Folks often come to couples therapy because they're feeling disconnected. They've tried hard. They're exhausted and hopelessness is starting to seep inside. The spark and intimacy in their relationship are fading and they're unsure if it can be restored.
What happened to our Relationship?
A tale of two boats. A common story.
When relationships first start, it's like two separate boats coming side by side, admiring the other, feeling excited to be around the other and dreaming of the adventures ahead of them as they cruise around this life together. The opportunities usually feel endless, and the pull towards the other's boat can feel magnetic. There's even plenty of leaping into one another's boats and allowing the rest of the world to fade away. Who wouldn't want this to last forever? So often we try. However, before we realize it, we are cruising around our lives in one boat. It starts out feeling nice and cozy. However, as time marches on, this boat you're sharing can begin to feel crowded and stifling, with occasional fantasies about jumping ship. And soon enough you're waist deep in fights about who is driving the boat, where the boat gets to go, what's allowed on the boat, etc.
There is more conflict than desire for one another, as there isn't much "other" left. When faced with this experience, the most common tactic folks use to try to remedy this is to spend more time together. However, as counter-intuitive as it may seem, rebuilding connection looks like re-establishing individual boats to allow for increased space between one another.
Intentionally creating this increased space between one another, as scary as it may feel, gives you a chance to see the other and be drawn back towards one another.
And yes, this can equate to less time together but also a decrease in conflict and opportunity for deeper connection.

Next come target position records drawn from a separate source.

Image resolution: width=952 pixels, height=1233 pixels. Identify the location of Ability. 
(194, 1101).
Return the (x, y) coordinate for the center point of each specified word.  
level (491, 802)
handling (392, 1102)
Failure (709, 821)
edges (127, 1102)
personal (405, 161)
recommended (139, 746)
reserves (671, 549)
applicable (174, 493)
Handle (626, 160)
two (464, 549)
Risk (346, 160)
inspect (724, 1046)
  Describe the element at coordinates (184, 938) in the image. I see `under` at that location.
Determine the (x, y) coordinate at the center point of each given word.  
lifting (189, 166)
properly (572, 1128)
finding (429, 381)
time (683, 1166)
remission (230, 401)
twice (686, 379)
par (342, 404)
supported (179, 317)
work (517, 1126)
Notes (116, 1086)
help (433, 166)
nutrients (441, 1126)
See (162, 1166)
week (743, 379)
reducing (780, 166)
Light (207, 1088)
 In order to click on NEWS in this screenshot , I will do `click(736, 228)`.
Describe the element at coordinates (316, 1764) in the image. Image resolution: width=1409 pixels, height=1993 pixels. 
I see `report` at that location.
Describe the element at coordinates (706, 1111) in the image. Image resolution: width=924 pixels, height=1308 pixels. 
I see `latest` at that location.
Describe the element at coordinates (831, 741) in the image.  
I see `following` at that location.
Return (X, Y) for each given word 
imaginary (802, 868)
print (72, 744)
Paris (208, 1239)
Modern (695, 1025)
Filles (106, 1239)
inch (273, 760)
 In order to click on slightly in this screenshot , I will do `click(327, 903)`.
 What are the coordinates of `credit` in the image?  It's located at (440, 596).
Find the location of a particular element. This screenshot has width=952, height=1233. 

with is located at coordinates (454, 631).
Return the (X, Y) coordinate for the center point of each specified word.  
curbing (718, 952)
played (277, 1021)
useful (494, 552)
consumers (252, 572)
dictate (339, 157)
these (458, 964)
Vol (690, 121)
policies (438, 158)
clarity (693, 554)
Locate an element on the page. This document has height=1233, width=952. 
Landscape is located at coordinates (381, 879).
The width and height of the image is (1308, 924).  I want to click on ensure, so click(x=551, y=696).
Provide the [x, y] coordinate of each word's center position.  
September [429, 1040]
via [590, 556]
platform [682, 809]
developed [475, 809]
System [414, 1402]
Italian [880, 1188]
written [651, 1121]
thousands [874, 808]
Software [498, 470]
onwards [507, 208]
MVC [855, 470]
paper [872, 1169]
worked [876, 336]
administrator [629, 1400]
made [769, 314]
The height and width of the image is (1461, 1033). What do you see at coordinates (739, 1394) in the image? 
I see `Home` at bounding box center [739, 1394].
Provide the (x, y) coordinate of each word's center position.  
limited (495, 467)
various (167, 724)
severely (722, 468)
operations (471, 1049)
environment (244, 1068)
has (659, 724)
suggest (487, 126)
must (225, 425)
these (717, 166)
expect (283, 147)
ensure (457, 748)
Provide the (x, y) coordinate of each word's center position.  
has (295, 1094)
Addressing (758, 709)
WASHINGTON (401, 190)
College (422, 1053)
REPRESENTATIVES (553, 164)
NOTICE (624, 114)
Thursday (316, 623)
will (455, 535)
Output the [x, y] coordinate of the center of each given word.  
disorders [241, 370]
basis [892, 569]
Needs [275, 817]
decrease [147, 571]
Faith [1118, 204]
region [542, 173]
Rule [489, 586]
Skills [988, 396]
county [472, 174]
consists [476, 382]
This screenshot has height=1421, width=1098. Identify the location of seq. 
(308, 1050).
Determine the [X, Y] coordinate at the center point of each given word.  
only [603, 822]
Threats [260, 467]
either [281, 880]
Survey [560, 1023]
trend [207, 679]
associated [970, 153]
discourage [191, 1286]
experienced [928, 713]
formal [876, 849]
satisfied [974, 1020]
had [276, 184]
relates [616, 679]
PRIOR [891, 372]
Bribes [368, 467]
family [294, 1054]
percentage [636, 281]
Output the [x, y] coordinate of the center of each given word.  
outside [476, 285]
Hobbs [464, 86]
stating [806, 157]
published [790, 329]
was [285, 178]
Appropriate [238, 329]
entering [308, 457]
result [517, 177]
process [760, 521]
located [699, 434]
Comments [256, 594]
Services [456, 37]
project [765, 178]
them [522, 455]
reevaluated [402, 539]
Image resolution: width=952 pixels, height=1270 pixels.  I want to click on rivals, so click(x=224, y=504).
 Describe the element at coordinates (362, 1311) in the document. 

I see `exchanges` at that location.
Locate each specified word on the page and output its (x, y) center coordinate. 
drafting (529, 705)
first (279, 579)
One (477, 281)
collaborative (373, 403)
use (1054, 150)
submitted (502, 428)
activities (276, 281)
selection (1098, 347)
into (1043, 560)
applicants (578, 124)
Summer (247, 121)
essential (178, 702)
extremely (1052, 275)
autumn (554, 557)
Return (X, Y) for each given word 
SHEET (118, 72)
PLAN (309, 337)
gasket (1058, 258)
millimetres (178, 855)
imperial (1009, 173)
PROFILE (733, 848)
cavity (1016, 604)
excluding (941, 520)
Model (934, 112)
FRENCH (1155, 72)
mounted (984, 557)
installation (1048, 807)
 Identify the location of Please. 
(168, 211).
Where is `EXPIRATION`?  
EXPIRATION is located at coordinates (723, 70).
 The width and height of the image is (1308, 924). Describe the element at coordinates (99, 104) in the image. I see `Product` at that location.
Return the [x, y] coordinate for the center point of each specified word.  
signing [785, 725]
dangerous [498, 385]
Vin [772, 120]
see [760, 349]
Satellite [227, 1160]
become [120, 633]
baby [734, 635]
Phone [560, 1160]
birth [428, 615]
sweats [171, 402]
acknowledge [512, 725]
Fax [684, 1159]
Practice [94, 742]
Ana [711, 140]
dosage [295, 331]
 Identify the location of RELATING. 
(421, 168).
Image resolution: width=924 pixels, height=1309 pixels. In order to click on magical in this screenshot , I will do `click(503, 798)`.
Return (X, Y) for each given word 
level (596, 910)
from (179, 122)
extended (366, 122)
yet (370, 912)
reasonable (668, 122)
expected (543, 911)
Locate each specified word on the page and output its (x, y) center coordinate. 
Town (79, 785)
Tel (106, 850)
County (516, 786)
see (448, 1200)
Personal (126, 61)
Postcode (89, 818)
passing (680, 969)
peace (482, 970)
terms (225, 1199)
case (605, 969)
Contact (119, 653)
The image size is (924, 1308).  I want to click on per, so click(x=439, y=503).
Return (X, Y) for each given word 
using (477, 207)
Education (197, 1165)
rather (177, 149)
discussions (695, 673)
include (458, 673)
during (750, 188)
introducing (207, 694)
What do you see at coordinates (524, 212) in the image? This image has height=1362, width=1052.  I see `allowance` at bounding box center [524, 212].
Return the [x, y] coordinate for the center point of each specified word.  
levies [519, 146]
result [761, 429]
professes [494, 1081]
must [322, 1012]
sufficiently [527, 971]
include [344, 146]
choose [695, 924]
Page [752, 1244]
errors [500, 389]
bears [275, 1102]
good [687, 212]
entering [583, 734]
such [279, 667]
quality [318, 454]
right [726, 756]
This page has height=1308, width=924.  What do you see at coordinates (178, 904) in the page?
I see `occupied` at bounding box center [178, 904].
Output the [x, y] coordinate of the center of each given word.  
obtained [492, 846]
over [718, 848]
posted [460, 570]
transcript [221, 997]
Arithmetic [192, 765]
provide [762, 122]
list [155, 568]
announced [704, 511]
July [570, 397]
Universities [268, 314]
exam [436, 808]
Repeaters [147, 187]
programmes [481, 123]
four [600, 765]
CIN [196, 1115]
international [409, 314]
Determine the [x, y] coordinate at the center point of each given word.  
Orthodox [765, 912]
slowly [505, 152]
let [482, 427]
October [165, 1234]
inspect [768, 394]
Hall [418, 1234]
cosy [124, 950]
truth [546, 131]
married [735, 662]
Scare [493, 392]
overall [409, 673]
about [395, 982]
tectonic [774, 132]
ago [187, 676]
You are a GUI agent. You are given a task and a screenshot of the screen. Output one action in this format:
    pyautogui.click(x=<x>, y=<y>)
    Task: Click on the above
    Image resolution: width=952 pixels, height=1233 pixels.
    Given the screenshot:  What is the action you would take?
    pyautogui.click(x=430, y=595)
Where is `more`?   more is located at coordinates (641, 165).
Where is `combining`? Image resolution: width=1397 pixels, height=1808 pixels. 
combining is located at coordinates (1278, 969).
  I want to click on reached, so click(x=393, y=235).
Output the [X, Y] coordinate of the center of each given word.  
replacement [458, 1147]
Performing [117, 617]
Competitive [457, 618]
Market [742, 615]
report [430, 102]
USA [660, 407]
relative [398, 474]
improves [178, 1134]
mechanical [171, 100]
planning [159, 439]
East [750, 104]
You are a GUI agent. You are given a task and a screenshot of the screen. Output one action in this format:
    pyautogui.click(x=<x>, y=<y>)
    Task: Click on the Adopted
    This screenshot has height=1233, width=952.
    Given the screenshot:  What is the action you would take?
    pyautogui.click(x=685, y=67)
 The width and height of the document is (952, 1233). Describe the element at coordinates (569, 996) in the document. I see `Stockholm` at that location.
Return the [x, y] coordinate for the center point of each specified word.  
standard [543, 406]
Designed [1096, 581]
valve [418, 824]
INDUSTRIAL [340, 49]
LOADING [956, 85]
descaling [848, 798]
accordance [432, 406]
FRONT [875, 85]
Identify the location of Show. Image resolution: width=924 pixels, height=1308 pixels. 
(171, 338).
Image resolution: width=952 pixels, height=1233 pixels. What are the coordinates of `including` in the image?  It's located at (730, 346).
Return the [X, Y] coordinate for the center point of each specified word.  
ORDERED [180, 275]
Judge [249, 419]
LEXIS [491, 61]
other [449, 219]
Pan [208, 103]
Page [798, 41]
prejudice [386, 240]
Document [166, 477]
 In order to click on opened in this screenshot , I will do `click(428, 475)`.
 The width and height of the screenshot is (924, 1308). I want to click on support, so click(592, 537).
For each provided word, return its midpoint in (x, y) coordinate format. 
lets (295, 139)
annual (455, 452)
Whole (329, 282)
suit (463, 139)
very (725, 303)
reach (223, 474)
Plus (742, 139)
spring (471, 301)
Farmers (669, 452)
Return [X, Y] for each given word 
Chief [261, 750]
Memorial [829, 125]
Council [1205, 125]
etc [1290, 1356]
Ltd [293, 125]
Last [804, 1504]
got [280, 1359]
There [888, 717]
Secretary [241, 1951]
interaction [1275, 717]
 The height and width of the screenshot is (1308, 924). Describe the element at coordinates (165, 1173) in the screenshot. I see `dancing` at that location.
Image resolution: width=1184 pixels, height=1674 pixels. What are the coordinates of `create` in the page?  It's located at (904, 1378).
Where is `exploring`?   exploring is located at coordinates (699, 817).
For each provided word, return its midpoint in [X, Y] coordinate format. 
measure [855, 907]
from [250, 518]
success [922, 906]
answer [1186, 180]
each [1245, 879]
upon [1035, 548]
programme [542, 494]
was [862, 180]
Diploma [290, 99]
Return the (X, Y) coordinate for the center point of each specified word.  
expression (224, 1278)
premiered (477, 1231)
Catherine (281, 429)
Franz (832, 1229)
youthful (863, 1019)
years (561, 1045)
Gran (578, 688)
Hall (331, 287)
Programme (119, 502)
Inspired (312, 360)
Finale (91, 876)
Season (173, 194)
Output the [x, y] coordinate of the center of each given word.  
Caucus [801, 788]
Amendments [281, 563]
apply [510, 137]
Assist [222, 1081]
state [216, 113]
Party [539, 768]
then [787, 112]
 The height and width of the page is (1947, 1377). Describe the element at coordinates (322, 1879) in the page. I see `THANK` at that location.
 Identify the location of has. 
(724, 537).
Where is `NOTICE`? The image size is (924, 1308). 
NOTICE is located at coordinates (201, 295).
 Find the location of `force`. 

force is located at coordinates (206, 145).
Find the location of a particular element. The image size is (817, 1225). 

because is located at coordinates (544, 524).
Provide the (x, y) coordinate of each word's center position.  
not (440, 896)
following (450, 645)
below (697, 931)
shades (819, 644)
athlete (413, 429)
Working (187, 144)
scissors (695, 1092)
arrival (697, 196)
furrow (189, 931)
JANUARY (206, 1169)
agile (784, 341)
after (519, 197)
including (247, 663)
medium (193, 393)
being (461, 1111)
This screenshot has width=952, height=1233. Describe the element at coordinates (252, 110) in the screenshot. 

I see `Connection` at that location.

5 ways to rebuild your relationship by rebuilding your own boat.
- Get to know yourself again. Do you want to resume an old hobby? Pick up a new one? Engage in a creative venture that you've felt you just couldn't fit into your life? If there is something you've been forgoing because your partner doesn't want to participate, revisit this topic with them and discuss how you can create space in your relationship for you to enjoy this activity.
- Develop some independent friendships. Mutual friends are great but work towards investing a little more time into relationships that don't revolve around your relationship with your partner.
- Be honest about your preferences. If you don't like certain activities, certain movies, speak up about them and allow your partner the opportunity to engage in these activities independently or with others that enjoy these more.
- Give yourself license to fall on your face. Balancing your own boat while staying connected to your partner is a relationship long balancing act. At times, you'll feel like you're in a groove and other times you'll realize your boat sank or you aren't even quite sure where your partner's boat is. The important thing is that you realize where you're at, and work towards correcting course.
- Communicate with your partner what you're up to. It can be very alarming for your partner if you suddenly jump out of the boat you've been cruising in together. "You're abandoning me!" they'll exclaim. It's completely logical and your partner is not crazy for worrying about this. That is exactly what it might feel like to them. Communicate calmly and provide reassurance to them. Change is uncomfortable, even if it's good for relationships. So just talk to them about how you're working on strengthening the relationship by rediscovering parts of yourself you let fall to the wayside during the course of the relationship.
How to avoid screwing this up.
Whatever you do, do not send this article to your partner and declare that you are no longer required to do anything with them that doesn't appeal to you. That's not what this is saying. All relationships require flexibility with one another and participating in activities that you don't prefer. This is about looking at your relationship and figuring out where you fall on the "separateness and togetherness" spectrum. Each of you was drawn to who one another was, so provide one another the opportunity to be fully yourselves in this relationship. And as you rediscover your individual sense of self apart from your relationships, you'll be on your way to reconnecting with those you love in deeper and more sustaining ways.